The chronoamperometric measurements were performed over a duration of 30 s for each concentration level. During each recording session, the sensor was immersed in the appropriate glucose solution, and the chronoamperometric technique was employed to measure the current response generated by the sensor as a function of time. The experimental setup ensured precise control over the testing conditions, including temperature, humidity, and solution preparation, to maintain consistency and reliability throughout the experimentation process. The recorded chronoamperometric data provided insights into the sensor’s performance characteristics across a broad range of glucose concentrations, enabling a comprehensive evaluation of its detection capabilities. Wireless transmission of the detected signals to the software application via Bluetooth ensued, facilitating real-time data capture, processing, and analysis. Upon detection of sweat glucose concentrations surpassing 400 μM, the system initiated the hypoglycemic therapy release circuit at approximately 40 °C.

2.4.2. In Vivo Hypoglycemic Activity of Nanoemulsion Formulations

Synthesis of Sitagliptin and Dapagliflozin Nanoemulsions

Sitagliptin is a DPP4 inhibitor, belonging to a class of oral hypoglycemics that block the enzyme dipeptidyl peptidase-4. It is used in the treatment of diabetes mellitus and acts by stimulating insulin release.

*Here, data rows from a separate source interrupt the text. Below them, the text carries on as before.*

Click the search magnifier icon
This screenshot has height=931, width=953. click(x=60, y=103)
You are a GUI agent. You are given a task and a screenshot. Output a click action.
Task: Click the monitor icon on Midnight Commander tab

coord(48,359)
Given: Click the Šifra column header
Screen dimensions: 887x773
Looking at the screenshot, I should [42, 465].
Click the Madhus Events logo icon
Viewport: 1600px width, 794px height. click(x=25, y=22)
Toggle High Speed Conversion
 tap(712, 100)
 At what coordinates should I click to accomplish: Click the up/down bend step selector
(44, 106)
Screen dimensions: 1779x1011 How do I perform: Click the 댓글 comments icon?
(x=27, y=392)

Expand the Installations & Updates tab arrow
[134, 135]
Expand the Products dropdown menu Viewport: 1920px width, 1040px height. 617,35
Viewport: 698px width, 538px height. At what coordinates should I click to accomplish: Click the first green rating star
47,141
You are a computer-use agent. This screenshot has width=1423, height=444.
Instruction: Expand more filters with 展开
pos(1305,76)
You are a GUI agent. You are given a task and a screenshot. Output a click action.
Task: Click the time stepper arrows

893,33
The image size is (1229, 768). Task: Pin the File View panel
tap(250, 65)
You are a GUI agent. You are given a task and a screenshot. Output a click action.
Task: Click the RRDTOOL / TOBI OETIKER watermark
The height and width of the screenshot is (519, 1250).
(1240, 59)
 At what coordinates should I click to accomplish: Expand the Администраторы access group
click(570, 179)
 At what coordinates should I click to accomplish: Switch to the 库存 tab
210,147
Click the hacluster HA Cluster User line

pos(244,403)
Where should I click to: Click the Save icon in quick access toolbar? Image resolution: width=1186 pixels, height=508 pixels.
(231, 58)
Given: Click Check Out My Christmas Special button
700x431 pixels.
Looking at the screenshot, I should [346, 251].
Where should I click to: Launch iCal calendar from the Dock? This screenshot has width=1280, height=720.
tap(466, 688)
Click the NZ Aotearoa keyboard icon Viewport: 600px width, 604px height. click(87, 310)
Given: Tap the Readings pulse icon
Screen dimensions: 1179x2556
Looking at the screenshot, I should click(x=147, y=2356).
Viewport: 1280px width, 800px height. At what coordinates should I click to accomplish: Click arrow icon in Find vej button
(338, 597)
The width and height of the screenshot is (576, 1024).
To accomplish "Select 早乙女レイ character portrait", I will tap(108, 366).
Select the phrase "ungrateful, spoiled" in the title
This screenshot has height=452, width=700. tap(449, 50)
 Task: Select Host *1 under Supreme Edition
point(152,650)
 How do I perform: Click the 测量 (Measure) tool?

On the other hand, dapagliflozin is an SGLT-2 inhibitor that works by increasing glucose excretion through the inhibition of sodium-glucose transport protein 2 [55]. For the preparation of sitagliptin and dapagliflozin nanoemulsions, an oil phase (caprylic acid), a surfactant (Tween-20), and a cosurfactant (propylene glycol) were selected. Double-distilled water was used as the aqueous phase. Smix (surfactant: cosurfactant) was initially prepared by mixing Tween-20 with propylene glycol at 1:2 (v/v). In the next step, 5.5 mL of the Smix was added to 1.5 mL of preheated caprylic acid at 60 °C under magnetic stirring to obtain a clear mixture, and then the hypoglycemic compounds (100 mg) were dissolved in this mixture. Under gentle stirring, water (3 mL) was added dropwise to the Smix/caprylic acid mixture and left to allow equilibration between each addition of water to form a clear homogeneous sample. The mixture was then added to a sonication bath for 10 min to create the final nanoemulsions.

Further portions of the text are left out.